◆ **Text**
⁂

The first thing that strikes you about Picnic the Restaurant in Fair Lawn’s Radburn section is its elegance. The Italian chairs are upholstered and very comfortable, the lighting just right.
At one end is a credenza where regular diners store wine for the next visit. Mirrors reflect white-clothed tables with salt cellars and good tableware.
And then there’s the food, which can compete with anything served in New York or London’s posh restaurants.
Executive Chef Christine Nunn, a third generation Radburn native, began her career as a writer in New York, but after 9/11, she said she wanted to do something she loved–cooking. Her mother had been a big fan of Julia Child's and as a child, Christine watched Child’s TV show daily.
So Nunn gave up writing and went to the Culinary Institute of America, graduating in 2003. She was named the school’s top chef, an honor which earned her a trip to the Aspen Food and Wine Festival where she rubbed elbows with the nation’s culinary stars.
“Then it occurred to me that I had to get a job,” she recalled in an interview. She found a want ad on the Culinary Institute’s site to cater five UN parties. She really had no Manhattan kitchen but she got the job and began catering for UN missions. “Their apartments are great but they have postage stamp kitchens.”

⁂

◆ **Jobs**
[a] Answer these questions about the restaurant review:
(i) Where do regular diners keep wine for their next visit?
(ii) In what year did Nunn graduate from the Culinary Institute of America?
(iii) How many UN parties did the want ad ask someone to cater?
[b] Copy the part of the restaurant review starting with "At one end is" and going on through "TV show daily.", and change "credenza" to "sideboard".
[c] Shorten the paragraph of the restaurant review that begins "So Nunn gave up writing", and keep its main facts.
Answer using only the restaurant review.

⁂

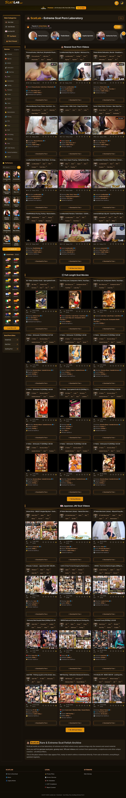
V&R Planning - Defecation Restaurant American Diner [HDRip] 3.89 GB (75, 674)
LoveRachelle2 (69, 56)
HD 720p (69, 91)
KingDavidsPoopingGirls (72, 196)
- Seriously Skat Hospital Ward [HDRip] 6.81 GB (41, 620)
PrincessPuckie (36, 56)
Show (120, 18)
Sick (48, 515)
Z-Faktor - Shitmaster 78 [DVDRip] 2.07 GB (39, 335)
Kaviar (116, 110)
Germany (34, 287)
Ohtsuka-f (34, 569)
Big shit (101, 220)
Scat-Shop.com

⁂

◆ **Written answers**
[a]
(i) In a credenza at one end of the restaurant.
(ii) 2003.
(iii) Five.

[b]
At one end is a sideboard where regular diners store wine for the next visit. Mirrors reflect white-clothed tables with salt cellars and good tableware.
And then there’s the food, which can compete with anything served in New York or London’s posh restaurants.
Executive Chef Christine Nunn, a third generation Radburn native, began her career as a writer in New York, but after 9/11, she said she wanted to do something she loved–cooking. Her mother had been a big fan of Julia Child's and as a child, Christine watched Child’s TV show daily.

[c] Nunn left writing for the Culinary Institute of America and graduated in 2003. She was named the school's top chef. The honor earned her a trip to the Aspen Food and Wine Festival, where she met the nation's culinary stars.